Eye For Film >> Movies >> Potato Dreams Of America (2021) Film Review
Potato Dreams Of America
Reviewed by: Jennie Kermode
To many people around the world, America remains a semi-mythical land where dreams might come true. 'Go west, young man,' they say, and for a boy like Potato (Hersh Powers), who is just beginning to realise that he might by attracted to men, the desire to get away from the east is particularly strong. His single mother (Sera Barbieri, also impressive in Rachels Don't Run) is terrified that he'll be conscripted into the Russian army, where terrible things will happen to him, so she starts looking around for a boyfriend who has more to offer them than a colour TV - ideally, a new life in the promised land.
Flash forward ten years and she (now played by Marya Sea Kaminski) and Potato (now played by Tyler Bocock) are living in a comfortable suburban house in sunny California with new husband/stepfather John (Dan Lauria). They no longer want for material things and Potato is enjoying his studies. There's just one problem. John chose a Russian bride because he expected her to share his strong religious commitments, which include an objection to homosexuality. If Potato's secret gets out, they could both be deported - something they are desperate to avoid.
Expanded from SXSW prize-winning short Little Potato, this film is a semi-autobiographical work by writer/director Wes Hurley. It's heavily stylised in a playful way which helps to keep scenes dealing with poverty and domestic tyranny from getting too grim. The young Potato finds a friend in Jesus (Jonathan Bennett), but the religious figure's purity means that he's not much help in dealing with with the boy's most immediate concerns. Later, an assortment of imagined lovers will bring colour to the transplanted youth's world, fuelled by a steady diet of risqué material from the local video shop. An initially shy teenager made more awkward still by attempts to welcome him and celebrate his culture, he's happy to dissolve into the West Coast milieu where, despite fetishistic attitudes to his birth nationality, he can find a sort of acceptance when just being himself.
Potato's experiences as a young immigrant are paralleled by those of his mother, whose blue collar work doesn't seem a world away from what she might have been doing in Russia but who, rather than being saddled with a continually critical mother of her own, finds support from co-workers whose accepting attitudes and cheery sense of humour put her at ease. No matter how tough things get, this positive undercurrent is always present in the film, which positions most people as basically decent and suggests that even the most stubborn thorny plants need only be provided with the right conditions in order to bloom.

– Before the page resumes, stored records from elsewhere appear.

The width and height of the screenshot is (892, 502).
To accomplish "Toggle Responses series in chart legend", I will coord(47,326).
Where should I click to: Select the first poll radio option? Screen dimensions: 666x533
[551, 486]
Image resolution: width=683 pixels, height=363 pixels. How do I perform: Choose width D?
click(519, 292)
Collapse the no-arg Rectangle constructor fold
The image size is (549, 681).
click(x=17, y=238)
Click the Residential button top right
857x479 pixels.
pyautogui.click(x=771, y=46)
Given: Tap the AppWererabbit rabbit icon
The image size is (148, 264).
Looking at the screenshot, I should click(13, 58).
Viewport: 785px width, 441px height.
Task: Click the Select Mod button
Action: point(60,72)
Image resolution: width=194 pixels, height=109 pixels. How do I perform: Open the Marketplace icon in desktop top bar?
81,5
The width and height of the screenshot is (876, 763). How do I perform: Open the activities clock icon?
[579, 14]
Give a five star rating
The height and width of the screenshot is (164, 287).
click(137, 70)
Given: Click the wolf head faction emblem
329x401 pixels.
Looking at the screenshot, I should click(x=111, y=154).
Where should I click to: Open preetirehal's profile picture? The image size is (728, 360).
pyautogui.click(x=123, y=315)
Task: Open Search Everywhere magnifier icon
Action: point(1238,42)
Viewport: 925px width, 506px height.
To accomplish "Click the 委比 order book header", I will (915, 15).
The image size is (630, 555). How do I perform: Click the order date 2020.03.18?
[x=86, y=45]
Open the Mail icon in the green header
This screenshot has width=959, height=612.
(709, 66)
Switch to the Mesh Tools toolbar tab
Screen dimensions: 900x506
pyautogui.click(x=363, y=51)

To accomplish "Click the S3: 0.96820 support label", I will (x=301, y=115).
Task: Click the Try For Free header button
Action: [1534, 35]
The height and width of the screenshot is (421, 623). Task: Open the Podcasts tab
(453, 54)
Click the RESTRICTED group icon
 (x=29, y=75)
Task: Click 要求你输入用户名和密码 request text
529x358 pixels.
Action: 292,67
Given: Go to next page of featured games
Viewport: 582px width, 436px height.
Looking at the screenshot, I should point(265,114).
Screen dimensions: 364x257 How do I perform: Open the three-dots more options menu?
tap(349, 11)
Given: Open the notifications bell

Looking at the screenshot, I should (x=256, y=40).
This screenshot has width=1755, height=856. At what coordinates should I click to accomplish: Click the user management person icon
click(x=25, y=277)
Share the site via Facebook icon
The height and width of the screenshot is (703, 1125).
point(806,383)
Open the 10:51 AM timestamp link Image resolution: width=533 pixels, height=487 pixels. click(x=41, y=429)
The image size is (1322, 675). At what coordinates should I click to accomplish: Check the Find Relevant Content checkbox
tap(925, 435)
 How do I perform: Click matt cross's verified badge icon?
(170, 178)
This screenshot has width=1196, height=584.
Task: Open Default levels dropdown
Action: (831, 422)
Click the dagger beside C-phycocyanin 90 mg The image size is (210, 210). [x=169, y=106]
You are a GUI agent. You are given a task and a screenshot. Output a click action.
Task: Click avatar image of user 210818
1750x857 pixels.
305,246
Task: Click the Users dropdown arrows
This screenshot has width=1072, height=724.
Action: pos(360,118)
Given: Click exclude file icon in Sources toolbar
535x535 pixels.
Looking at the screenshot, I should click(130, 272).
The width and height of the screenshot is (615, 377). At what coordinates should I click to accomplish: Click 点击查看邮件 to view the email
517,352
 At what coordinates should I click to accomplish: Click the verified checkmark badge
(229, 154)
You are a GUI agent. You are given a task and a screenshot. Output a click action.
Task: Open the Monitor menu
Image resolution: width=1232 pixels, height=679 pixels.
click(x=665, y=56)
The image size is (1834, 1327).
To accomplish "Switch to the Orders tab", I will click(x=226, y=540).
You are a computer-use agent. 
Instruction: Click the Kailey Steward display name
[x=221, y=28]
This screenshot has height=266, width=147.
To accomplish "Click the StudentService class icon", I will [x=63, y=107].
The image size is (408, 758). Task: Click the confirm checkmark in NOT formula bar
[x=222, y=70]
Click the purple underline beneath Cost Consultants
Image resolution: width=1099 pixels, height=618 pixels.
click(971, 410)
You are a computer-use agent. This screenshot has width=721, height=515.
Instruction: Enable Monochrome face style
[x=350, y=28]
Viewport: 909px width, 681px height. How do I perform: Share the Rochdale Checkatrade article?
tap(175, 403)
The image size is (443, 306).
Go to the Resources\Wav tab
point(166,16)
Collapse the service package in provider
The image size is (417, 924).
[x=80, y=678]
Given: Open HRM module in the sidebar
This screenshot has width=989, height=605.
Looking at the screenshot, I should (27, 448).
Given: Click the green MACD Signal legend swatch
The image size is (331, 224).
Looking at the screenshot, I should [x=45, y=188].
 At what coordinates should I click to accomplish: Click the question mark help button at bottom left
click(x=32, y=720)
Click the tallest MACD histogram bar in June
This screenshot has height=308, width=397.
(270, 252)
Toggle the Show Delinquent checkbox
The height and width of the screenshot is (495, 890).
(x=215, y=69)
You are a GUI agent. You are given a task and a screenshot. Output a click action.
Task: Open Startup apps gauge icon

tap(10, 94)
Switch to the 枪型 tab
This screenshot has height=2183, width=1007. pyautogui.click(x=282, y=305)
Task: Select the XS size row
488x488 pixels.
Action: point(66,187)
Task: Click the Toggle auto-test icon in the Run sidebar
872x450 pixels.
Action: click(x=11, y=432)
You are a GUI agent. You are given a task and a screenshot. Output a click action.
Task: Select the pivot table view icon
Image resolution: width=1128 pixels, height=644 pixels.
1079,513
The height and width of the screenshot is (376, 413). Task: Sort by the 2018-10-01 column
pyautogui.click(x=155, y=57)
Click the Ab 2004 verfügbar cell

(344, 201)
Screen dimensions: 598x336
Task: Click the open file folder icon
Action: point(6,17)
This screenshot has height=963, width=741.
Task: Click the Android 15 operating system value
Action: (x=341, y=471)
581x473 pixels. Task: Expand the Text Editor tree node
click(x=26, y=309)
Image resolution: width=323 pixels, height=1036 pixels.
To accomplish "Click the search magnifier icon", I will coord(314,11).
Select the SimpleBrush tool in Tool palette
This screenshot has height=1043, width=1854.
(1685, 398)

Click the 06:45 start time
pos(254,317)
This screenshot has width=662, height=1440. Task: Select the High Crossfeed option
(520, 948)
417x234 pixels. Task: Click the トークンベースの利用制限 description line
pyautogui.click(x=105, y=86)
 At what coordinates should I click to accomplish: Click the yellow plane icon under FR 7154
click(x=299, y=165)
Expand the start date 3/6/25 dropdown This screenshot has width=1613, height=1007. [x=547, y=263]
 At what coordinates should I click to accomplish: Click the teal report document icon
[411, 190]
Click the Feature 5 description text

Quirky and a little uneven but appealingly sweet, this very personal film went down a treat at OutFest LA and makes a pleasing alternative to familiar narratives about exclusion and alienation. It may offer a perspective tinged with the stuff of dreams, but it has its feet firmly planted on the ground. The relationship between mother and son gives it a solid emotional core and Hurley's imaginative direction means it has no shortage of energy.